A Trip to Tabaco    

A loaded jeepney in Tabaco
Rowshan and I got up early to see the sunrise on Mt. Mayon. The sky was pink behind the mountain. On the hill we admired the sun rising over the water and the clouds beginning to be caught on the mountain. Rowshan delivered his photos to the people he'd taken photos of the previous day. One guy walking through the market was wearing a cut open rubber ball as a hat. Later he was swimming in the filthy river, picking up trash and throwing it around to the amuseument of everyone on the bridge. "He is crazy," Rowshan said. A girl replied, "No, he is not crazy. He just wants to swim." The village between the market and beyond the Embarcadero wall is actually built on the river and soggy mud flats. We took a wrong turn and found we were walking over wooden planks on the water.


Cat patiently waits

Buildings built on the river
Having a bit of time we decided to go to the town of Tabaco. Tabaco has nothing to do with tobacco. Legend has it the name came from a misunderstanding by the Spanish. A Spanish ship arrived in the port and asked the name of the town. A man, the father of a woman who was a healer, prophetess and much loved by the town, thought they had come for his daughter and yelled out, "Tabak Ko! Tabak Ko!" which means, "My knife! My Knife!" The Spanish thought that was the name of the town. The brochure about Tabaco City calls it the "Padyak capital of the Philippines." Before we even noticed this, Rowshan commented on the number of bike powered tricycles. "Everyone here must work as a tricycle driver," he said. There were designated "parada" almost every couple blocks where they waited for passengers.

One of Tabaco's numerous bike cabs
The town had a fresh breeze blowing from the water and was cleaner than Legazpi-- with a city plaza with souvenir stands, a small port, and the standard combination of malls and markets. The dominant feature was the St. John the Baptist Parish Church which had been built in 1864 from lava rocks. The stones had been mortored with a combination of hay, molasses and egg yolk. I think, however, since that time they'd replaced it with concrete. It was an open block shaped building with stained glass windows and high ceilings and a bell tower next to it. Since it was Sunday and they had back to back masses, we didn't really look around inside.

Carrying ice to a boat at the port

Cathedral in Tabaco
We went back to Legazpi to meet Kelleen (my sister, for those of you who don't know) at the airport. Her plane arrived on time and we crammed into a tricycle back to town. In the afternoon we went to Albay to the festival to see the coconut extraction competition. There were various teams with wooden/bamboo/metal coconut husking seats. They were called up and each captain introduced his/her team. This turned out to be a long process. We wandered off and saw people playing a gambling game where they chose colors and put money on them on a board. Then they pulled a string releasing colored blocks. If their color combos came up, they would win money.

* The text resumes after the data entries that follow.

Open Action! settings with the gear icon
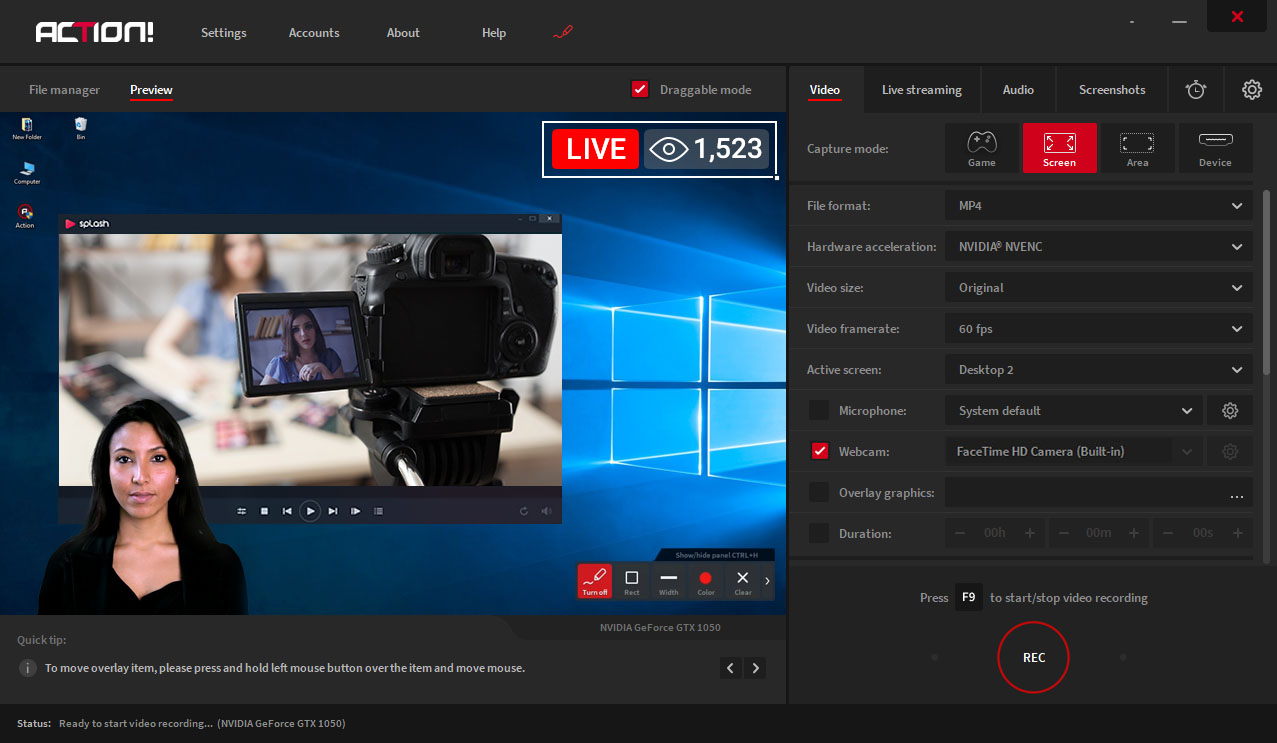1251,89
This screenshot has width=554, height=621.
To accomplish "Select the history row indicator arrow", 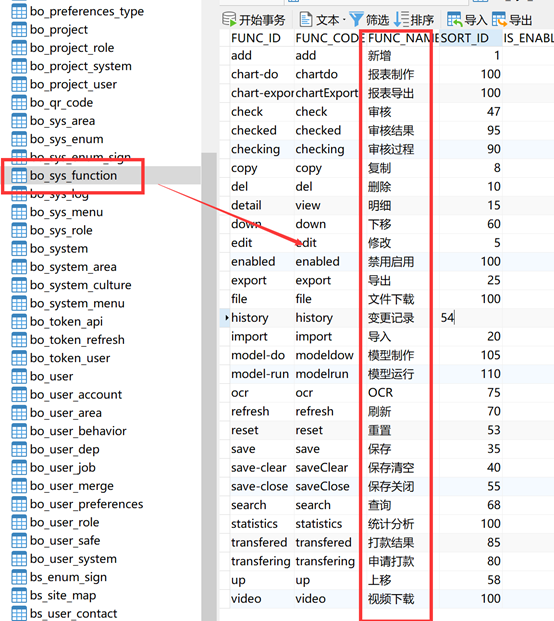I will 227,318.
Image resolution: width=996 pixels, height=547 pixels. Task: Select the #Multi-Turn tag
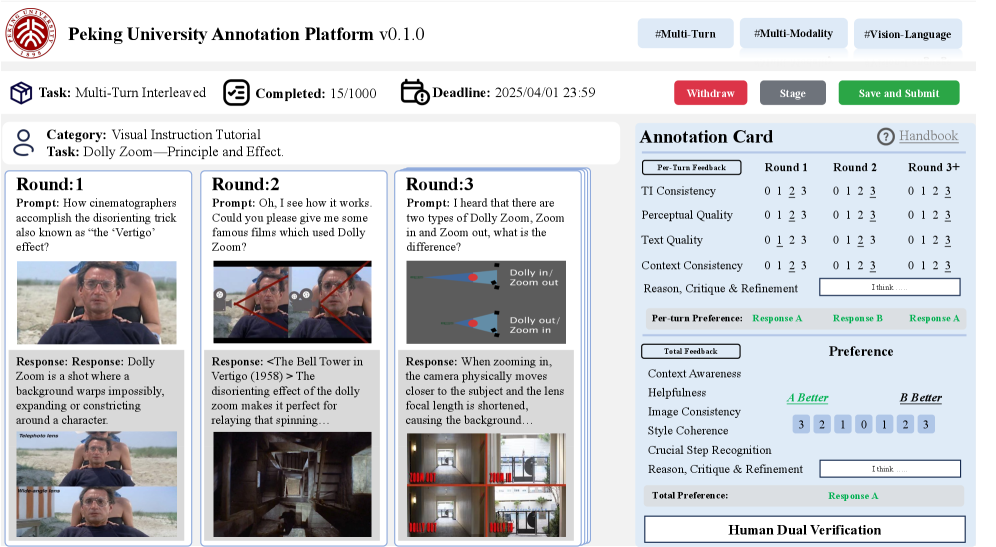685,34
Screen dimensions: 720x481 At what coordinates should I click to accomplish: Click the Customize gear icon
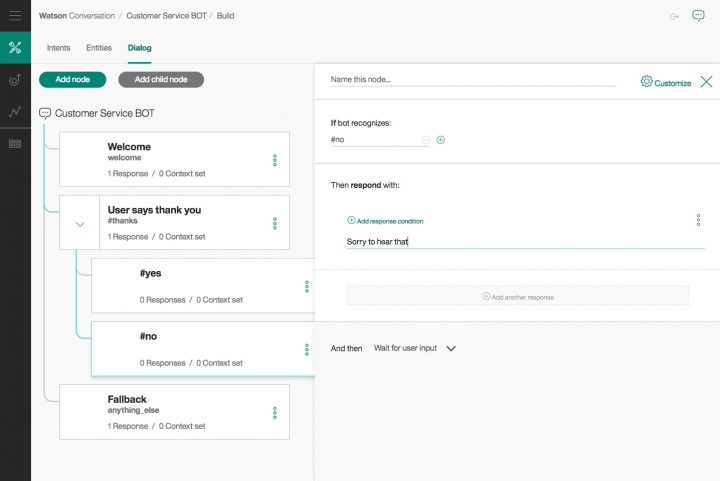(x=647, y=82)
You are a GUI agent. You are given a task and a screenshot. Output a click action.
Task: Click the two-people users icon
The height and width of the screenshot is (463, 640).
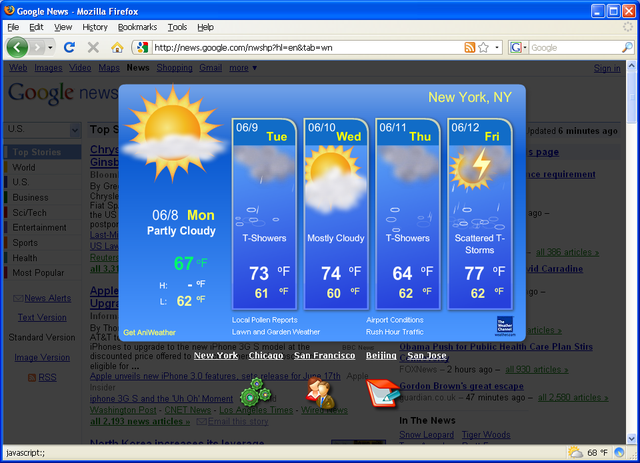[x=318, y=393]
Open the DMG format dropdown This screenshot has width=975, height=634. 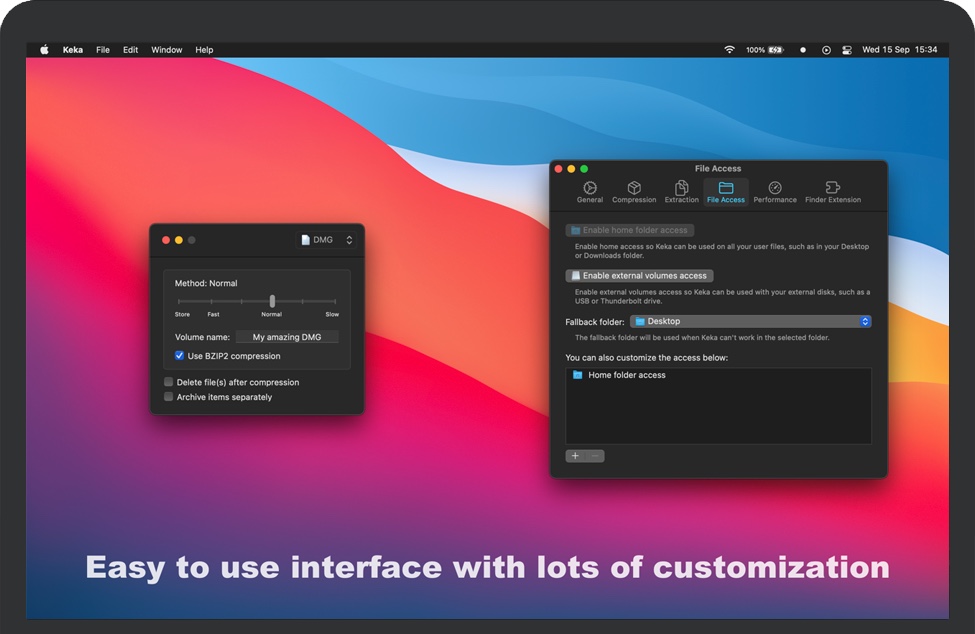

Tamia and Kelleen at the airport

Coconut tools
Back at the stage, the game had started but it had nothing to do with coconuts. The moderators were explaining rules for a game called "rumble" in English and Bicol. There seemed to be a lot of confusion and the explanation took a long time. All the teams had to throw their shoes in a pile and stand in a line. Then at the whistle they had to retrieve them, put them on and the first with them all on in a neat line won.

Getting ready to rumble

The mad rush
The whistle was blown and chaos ensued as everyone rushed to the pile. We saw shoes being hurled out of the pile and someone grabbed shoes from someone else. The orange team was declared the winner with the "moderator's decision is final". There was some argument and the decision was changed. Then they announced another game. We decided that we couldn't handle another drawn out explanation of rules so we went off to get fried bananas. There was a line and the bananas were cooking. The cook overloaded the pot so it took longer. Eventually we got our bananas. I objected when after waiting 1/2 hour he handed us one from an earlier batch so we got 3 fresh ones instead.

Hurry up with those bananas
We headed back to the stage joking about the scene of blood and carnage that would greet us from the rough games. As we approached we thought our jokes had materialized when we saw police dogs and heard sirens. But they turned out to be part of the procession and marching band competition.